» Explore the material
(a) In the samtools post, which program generated the alignment being tested?
(b) List every software tool or command named in the samtools post.
(c) Please write out the part of the samtools post from "I am testing" to "other doubleton sites.", copying it word for word.
Passage provided section start
I am testing samtools pileup as a SNP caller on a Mosaik-generated alignment of a mix of two bacterial strains versus a related reference genome. It seems to me that pileup plus samtools.pl varFilter can't be used to extract information on small numbers of SNPs that differ from the reference. Using samtools pileup with the -c option, for example, I get the following output line:
The consensus and reference base are correctly marked as "C". I can see that there are two bases marked as "T" in the read bases line, but when I apply samtools.pl varFilter to the pileup output, this site is not returned. I have tried a wide range of varFilter parameters but haven't hit on any combination that will return info on this or other doubleton sites.
Is it possible to get this info on low frequency alleles using samtools.pl varFilter or do I just have to write my own parser script for the raw pileup output? Can anyone recommend a better tool for deriving allele frequencies?
Code:
species_name 1609034 C C 99 0 57 66 .$.,......,,.....,.,..T.t....,,,...,,,,,,..,,,.,,,,,...,....,,,,.^_.^_, 8=BBC@?C<BB>@B@<CAC@1C;@@>B=?B=>A=B@A@B;CBAABBB>CB>BCBC8=ABB1B?BB%
Is it possible to get this info on low frequency alleles using samtools.pl varFilter or do I just have to write my own parser script for the raw pileup output? Can anyone recommend a better tool for deriving allele frequencies?
Passage provided section end
Dataset records section start
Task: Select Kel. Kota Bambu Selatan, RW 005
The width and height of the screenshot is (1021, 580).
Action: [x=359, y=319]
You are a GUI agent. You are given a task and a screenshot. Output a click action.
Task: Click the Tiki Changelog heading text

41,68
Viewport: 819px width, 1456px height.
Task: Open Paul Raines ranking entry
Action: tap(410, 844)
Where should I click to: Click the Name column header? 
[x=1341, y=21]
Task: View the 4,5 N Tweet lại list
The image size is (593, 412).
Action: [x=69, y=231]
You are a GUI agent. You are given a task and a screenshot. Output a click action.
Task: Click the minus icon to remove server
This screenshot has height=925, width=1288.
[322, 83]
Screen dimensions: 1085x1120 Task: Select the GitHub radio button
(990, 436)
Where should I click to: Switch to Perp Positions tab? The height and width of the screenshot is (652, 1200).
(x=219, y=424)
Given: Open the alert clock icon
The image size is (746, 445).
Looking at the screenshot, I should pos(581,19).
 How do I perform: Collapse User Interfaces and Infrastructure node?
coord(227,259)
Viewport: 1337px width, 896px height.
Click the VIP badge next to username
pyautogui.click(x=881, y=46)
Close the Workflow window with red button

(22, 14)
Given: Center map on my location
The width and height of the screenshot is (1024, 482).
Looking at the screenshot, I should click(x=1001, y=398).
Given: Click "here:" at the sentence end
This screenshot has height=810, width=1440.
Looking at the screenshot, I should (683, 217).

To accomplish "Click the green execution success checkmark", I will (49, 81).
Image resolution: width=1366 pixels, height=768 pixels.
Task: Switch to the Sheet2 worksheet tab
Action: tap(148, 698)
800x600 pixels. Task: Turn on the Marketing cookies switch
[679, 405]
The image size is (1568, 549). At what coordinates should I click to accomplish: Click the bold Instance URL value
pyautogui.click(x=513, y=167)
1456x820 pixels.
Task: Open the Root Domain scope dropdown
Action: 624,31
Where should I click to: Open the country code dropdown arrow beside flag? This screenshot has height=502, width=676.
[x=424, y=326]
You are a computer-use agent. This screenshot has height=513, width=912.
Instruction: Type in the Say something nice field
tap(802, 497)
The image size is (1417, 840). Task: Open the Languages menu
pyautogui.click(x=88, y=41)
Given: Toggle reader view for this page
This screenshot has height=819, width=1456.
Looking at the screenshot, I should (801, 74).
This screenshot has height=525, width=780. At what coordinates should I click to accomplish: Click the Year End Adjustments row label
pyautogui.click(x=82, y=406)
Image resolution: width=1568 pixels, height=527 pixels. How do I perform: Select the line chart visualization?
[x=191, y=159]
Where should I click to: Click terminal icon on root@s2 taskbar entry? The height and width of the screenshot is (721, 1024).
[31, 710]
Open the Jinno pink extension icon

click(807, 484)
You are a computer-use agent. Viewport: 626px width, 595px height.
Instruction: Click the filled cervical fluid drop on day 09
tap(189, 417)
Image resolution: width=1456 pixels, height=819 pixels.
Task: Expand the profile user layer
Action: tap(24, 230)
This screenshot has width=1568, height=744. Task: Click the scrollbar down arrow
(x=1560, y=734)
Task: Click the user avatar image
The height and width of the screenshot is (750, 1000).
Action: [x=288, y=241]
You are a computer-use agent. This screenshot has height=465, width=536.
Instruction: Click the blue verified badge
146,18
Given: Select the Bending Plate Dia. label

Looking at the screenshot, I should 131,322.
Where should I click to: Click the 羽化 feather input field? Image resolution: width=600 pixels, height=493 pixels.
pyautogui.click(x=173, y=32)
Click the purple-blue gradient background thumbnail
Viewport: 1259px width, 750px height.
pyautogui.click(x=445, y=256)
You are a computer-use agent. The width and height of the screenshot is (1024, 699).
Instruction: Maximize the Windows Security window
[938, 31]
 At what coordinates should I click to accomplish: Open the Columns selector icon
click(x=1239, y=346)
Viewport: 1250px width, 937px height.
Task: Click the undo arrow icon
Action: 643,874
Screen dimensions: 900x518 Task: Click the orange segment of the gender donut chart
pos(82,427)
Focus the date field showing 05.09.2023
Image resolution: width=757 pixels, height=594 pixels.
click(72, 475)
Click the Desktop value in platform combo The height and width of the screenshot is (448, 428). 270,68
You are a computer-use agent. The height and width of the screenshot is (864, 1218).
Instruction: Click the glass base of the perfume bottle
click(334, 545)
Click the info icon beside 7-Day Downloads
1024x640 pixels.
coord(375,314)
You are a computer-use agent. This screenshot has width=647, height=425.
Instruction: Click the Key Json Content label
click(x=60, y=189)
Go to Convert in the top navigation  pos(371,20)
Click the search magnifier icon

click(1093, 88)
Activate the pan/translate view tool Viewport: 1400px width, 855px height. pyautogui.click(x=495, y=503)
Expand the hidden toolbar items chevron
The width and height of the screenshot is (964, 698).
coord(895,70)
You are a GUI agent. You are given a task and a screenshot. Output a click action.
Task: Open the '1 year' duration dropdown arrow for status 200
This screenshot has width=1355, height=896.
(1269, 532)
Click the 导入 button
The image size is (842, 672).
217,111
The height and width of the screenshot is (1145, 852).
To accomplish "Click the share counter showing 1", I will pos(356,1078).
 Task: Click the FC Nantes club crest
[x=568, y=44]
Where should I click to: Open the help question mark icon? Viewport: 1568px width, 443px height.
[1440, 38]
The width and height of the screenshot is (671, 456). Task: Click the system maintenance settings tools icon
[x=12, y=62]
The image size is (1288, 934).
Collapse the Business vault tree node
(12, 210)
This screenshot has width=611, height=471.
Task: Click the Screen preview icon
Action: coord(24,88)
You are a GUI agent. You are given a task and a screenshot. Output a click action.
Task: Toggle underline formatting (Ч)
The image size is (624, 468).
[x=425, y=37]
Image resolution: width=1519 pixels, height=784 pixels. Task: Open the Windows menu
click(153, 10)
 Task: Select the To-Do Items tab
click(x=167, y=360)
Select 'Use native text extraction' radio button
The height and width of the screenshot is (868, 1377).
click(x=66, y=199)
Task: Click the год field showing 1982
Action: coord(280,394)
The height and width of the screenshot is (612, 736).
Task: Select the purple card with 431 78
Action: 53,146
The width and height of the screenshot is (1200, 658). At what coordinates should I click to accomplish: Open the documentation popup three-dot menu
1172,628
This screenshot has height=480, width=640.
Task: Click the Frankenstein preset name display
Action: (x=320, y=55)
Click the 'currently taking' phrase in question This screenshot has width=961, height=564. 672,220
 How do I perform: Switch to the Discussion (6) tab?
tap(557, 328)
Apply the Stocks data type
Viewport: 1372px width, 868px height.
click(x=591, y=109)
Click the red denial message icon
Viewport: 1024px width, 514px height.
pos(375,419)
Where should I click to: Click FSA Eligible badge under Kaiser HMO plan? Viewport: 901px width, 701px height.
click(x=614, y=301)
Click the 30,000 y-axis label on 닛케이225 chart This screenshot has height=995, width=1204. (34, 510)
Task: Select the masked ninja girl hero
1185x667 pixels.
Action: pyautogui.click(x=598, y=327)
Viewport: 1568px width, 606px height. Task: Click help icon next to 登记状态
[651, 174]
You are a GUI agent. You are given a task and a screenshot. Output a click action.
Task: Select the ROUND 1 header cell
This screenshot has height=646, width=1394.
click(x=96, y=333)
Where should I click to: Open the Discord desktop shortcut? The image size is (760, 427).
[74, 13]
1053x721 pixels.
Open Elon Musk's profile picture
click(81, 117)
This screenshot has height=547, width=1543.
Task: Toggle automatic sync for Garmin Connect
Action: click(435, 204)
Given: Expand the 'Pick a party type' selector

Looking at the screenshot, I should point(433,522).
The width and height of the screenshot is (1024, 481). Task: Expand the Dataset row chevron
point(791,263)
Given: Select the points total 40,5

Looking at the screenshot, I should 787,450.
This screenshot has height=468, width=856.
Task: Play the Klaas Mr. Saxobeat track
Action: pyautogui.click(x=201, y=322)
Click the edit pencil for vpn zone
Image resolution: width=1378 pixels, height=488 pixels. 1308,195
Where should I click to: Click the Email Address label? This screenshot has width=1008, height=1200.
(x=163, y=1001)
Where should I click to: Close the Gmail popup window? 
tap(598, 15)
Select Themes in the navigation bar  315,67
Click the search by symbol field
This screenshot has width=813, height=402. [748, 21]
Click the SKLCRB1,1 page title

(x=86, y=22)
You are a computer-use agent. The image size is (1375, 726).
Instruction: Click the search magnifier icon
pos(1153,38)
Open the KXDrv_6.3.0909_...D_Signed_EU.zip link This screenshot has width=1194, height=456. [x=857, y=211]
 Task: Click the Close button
Dataset records section end
» Responses in order
(a) Mosaik

(b) Mosaik; samtools pileup; samtools.pl varFilter

(c)
I am testing samtools pileup as a SNP caller on a Mosaik-generated alignment of a mix of two bacterial strains versus a related reference genome. It seems to me that pileup plus samtools.pl varFilter can't be used to extract information on small numbers of SNPs that differ from the reference. Using samtools pileup with the -c option, for example, I get the following output line:
The consensus and reference base are correctly marked as "C". I can see that there are two bases marked as "T" in the read bases line, but when I apply samtools.pl varFilter to the pileup output, this site is not returned. I have tried a wide range of varFilter parameters but haven't hit on any combination that will return info on this or other doubleton sites.